**Testo del documento:**

-=-=-=-=-

Nel 1957 Roland Barthes pubblica Mythologies, una raccolta di interventi comparsi nella seconda metà degli anni Cinquanta, incentrati sull’analisi della società di massa. Al fondo del libro si trova un saggio teorico che offre una chiave di lettura semiologica dei materiali affrontati. Barthes spiega nella Premessa che a guidarlo era “un senso di insofferenza davanti alla ‘naturalità’ di cui incessantemente la stampa, l’arte, il senso comune, rivestono una realtà che per essere quella che viviamo non è meno perfettamente storica”.
La sua è una battaglia teorica contro la confusione fra Natura e Storia: ciò che è storicamente prodotto viene fatto passare come ovvio, necessario, naturale. Barthes intende smascherare questo meccanismo ideologico, rivelando che quelle che chiama “mitologie” non sono altro che “la maschera culturale della borghesia”, la quale tenta di legittimare le sue rappresentazioni rendendole invisibili.
I matrimoni come naturalizzazione dell’istituzione
Uno degli esempi più significativi riguarda i matrimoni. Barthes osserva come la stampa illustrata metta in scena, nei matrimoni aristocratici e borghesi, l’unione fra famiglie e patrimoni. Ma analizza anche un caso anomalo: il matrimonio tra Sylviane Carpentier, Miss Europa 1953, e un elettricista suo amico d’infanzia. In questo caso, la stampa costruisce il mito della “capanna felice”, in cui la Miss, rinunciando alla gloria, si ritira nel focolare domestico, allineandosi al destino della maggioranza dei cittadini. In entrambi i casi, l’effetto è sempre lo stesso: il matrimonio appare come esito “naturale” dell’accoppiamento, e non come istituzione storicamente situata.
Giocattoli e socializzazione all’età adulta
Un altro esempio toccante riguarda i giocattoli. Barthes scrive che “sono tutti riproduzioni in formato ridotto di oggetti umani, come se agli occhi del pubblico il bambino non fosse in fondo che un uomo più piccolo”. I giocattoli non stimolano la creatività, ma formano bambini-utenti, già avviati alle funzioni sociali adulte: eserciti, uffici postali, radio, ospedali. È un mondo adulto in miniatura che prepara all’assunzione passiva dei ruoli, come se la natura avesse previsto tutto ciò.

-=-=-=-=-

**Dati mostrati:**

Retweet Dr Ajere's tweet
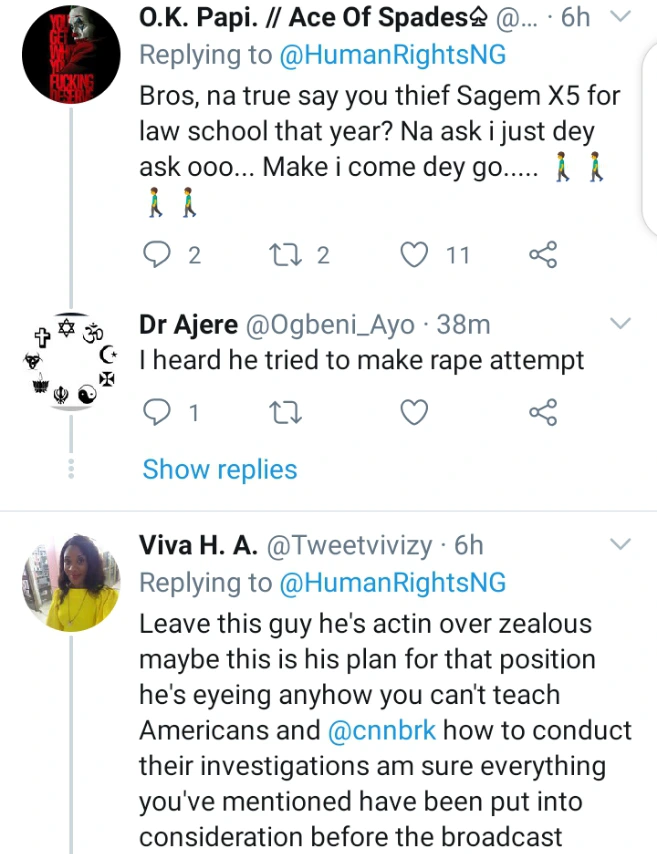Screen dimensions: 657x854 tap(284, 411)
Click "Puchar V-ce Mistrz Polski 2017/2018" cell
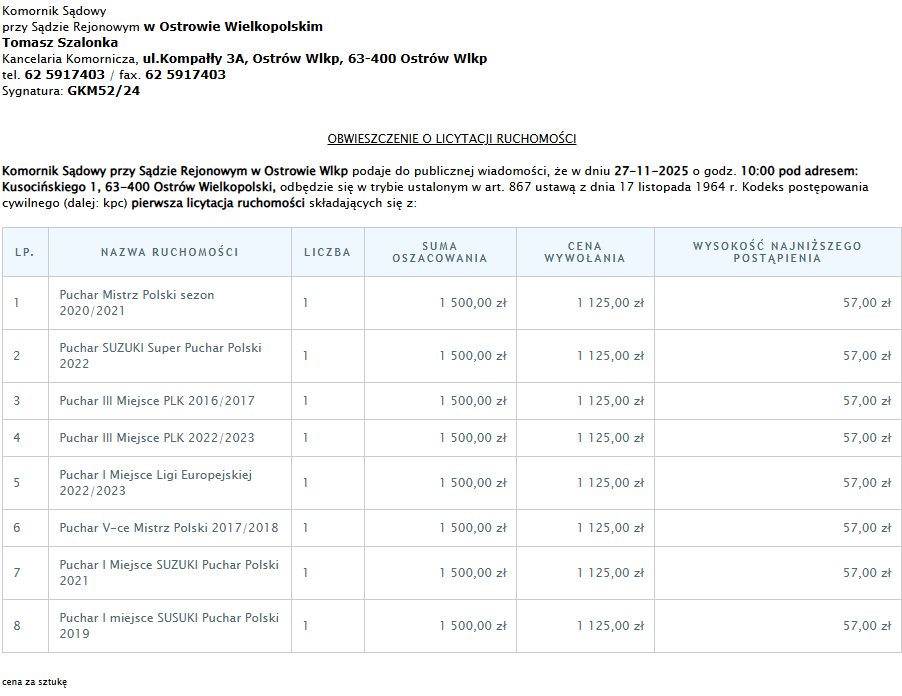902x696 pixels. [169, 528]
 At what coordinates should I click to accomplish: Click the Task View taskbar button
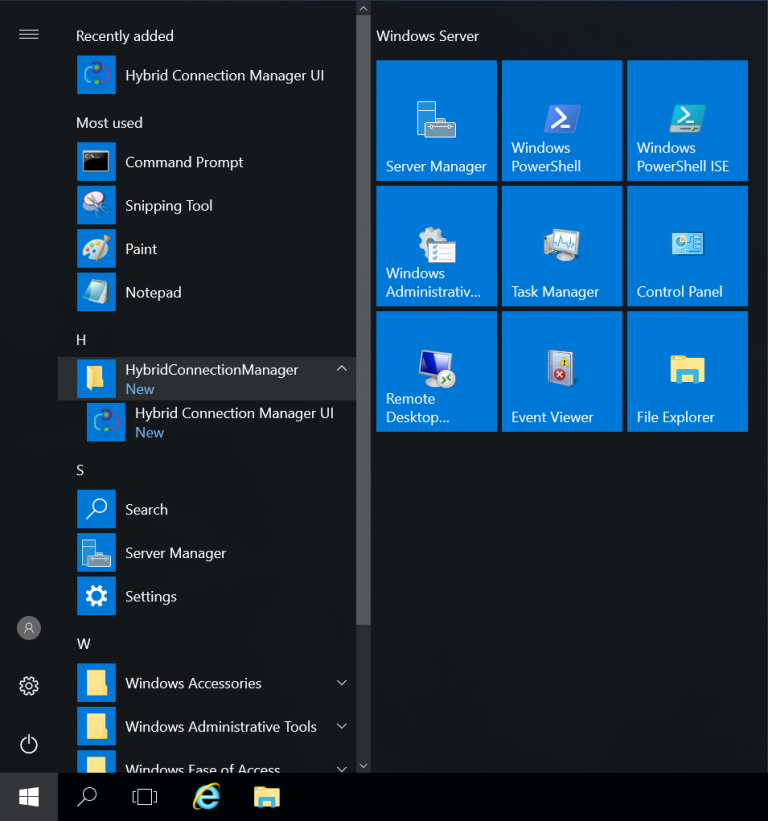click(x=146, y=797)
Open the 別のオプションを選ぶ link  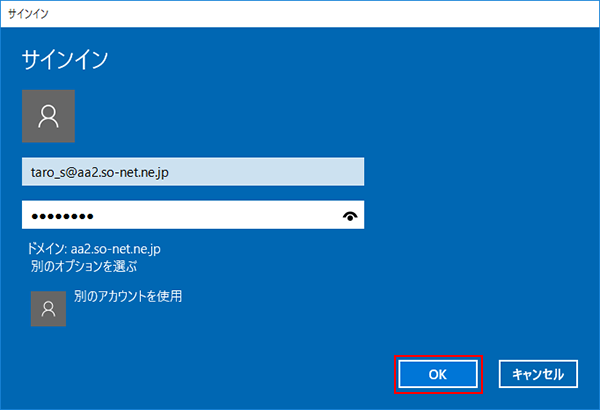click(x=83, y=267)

-=-=-=-=-

**Compiti da svolgere:**
- 1) Stampa esattamente il passo del testo su Mythologies di Barthes che va da "Giocattoli e socializzazione" fino a "previsto tutto ciò." incluso.
- 2) Rispondi a queste domande sul testo su Mythologies di Barthes:
(a) In che anno Barthes pubblica Mythologies?
(b) Quale titolo aveva Sylviane Carpentier?
(c) Di che cosa sono riproduzioni in formato ridotto i giocattoli, secondo Barthes?
- 3) Prosegui il testo su Mythologies di Barthes con la parte che viene dopo l'ultima frase.

**Le risposte:**
- 1)
Giocattoli e socializzazione all’età adulta
Un altro esempio toccante riguarda i giocattoli. Barthes scrive che “sono tutti riproduzioni in formato ridotto di oggetti umani, come se agli occhi del pubblico il bambino non fosse in fondo che un uomo più piccolo”. I giocattoli non stimolano la creatività, ma formano bambini-utenti, già avviati alle funzioni sociali adulte: eserciti, uffici postali, radio, ospedali. È un mondo adulto in miniatura che prepara all’assunzione passiva dei ruoli, come se la natura avesse previsto tutto ciò.

- 2)
(a) Nel 1957.
(b) Miss Europa 1953.
(c) Di oggetti umani.

- 3)
L’inondazione del 1955 e la drammatizzazione dell’evento
Barthes analizza la copertura mediatica dell’inondazione del gennaio 1955. Le immagini pubblicate non evocano paura, ma piuttosto una sorta di festa: “le fotografie […] danno disorientamento e stordimento ma non sono minacciose”. Si costruisce una narrazione di solidarietà, dove barche scorrono nelle strade e le persone si aiutano. L’evento catastrofico si trasforma in occasione di unione e pathos condiviso.
Le fotografie-choc: una retorica dell’orrore
Nella mostra alla galleria d’Orsay, Barthes osserva come le fotografie-choc, “supercostruite” dal fotografo, perdano ogni effetto. Un esempio: l’accostamento di soldati e teschi, o di un militare e uno scheletro. L’intervento eccessivo dell’autore impedisce al pubblico di esercitare il proprio giudizio: l’orrore vero – sostiene Barthes – nasce quando “guardiamo dall’interno della nostra libertà”.
La grande famiglia degli uomini e l’universalismo falsato
Un altro bersaglio critico è la mostra La Grande Famiglia degli Uomini, che propone l’universalità di nascita, giochi, lavoro, morte. Ma Barthes avverte: “perché questi fatti naturali accedano a un linguaggio veritiero occorre inserirli in un ordine del sapere”. Isolati dal loro contesto storico-culturale, perdono significato: ciò che conta è come ogni cultura vive e rappresenta quegli eventi.
In tutti questi esempi – nota Traini – ricorre un meccanismo fondamentale: “la storicità di certi fenomeni viene fatta passare come naturale”. In altri termini, la società borghese trasforma le proprie norme in “leggi evidenti di un ordine naturale”, facendole apparire come eterne e indiscutibili.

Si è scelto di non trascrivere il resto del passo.